[TASK] Before you return the lines below, strip out any images and keep every word as written.

━━━━━ RECORDS FOR THIS EXERCISE

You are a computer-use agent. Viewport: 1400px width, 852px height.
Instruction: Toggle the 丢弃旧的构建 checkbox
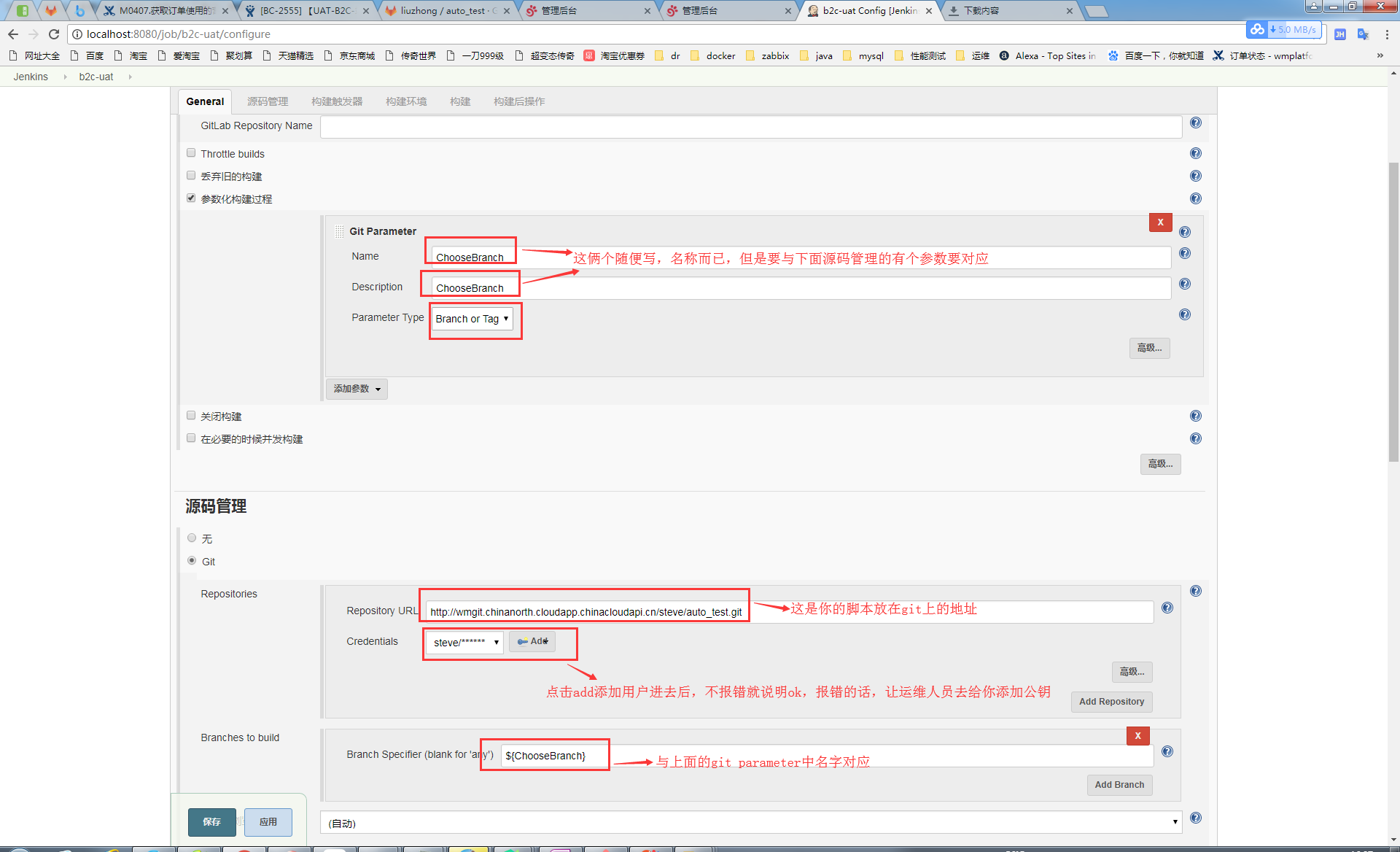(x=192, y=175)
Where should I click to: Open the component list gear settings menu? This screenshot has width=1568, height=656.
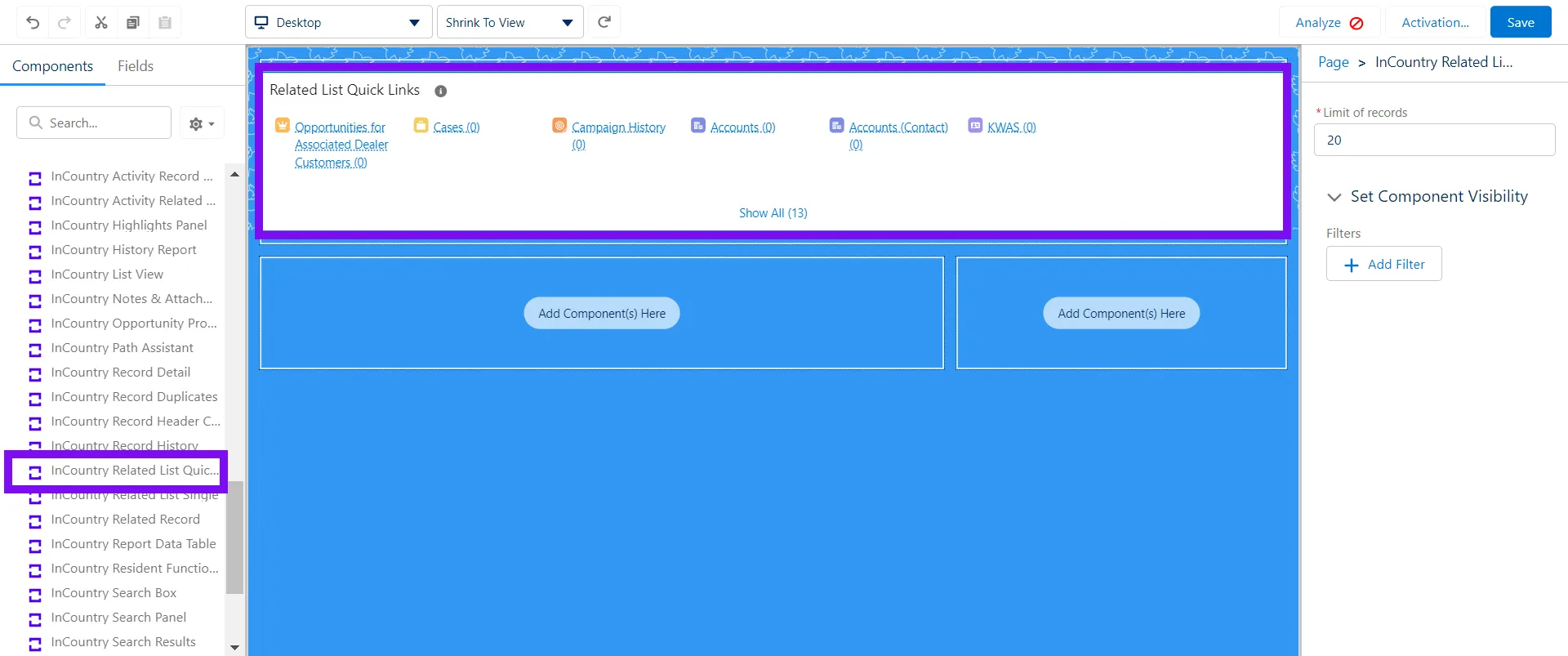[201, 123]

━━━━━━━━━━

[YOUR SOLUTION]
You are a computer-use agent. Viewport: 1400px width, 852px height.
Instruction: Toggle the 丢弃旧的构建 checkbox
(x=192, y=175)
Where should I click to: Open the component list gear settings menu? This screenshot has width=1568, height=656.
[201, 123]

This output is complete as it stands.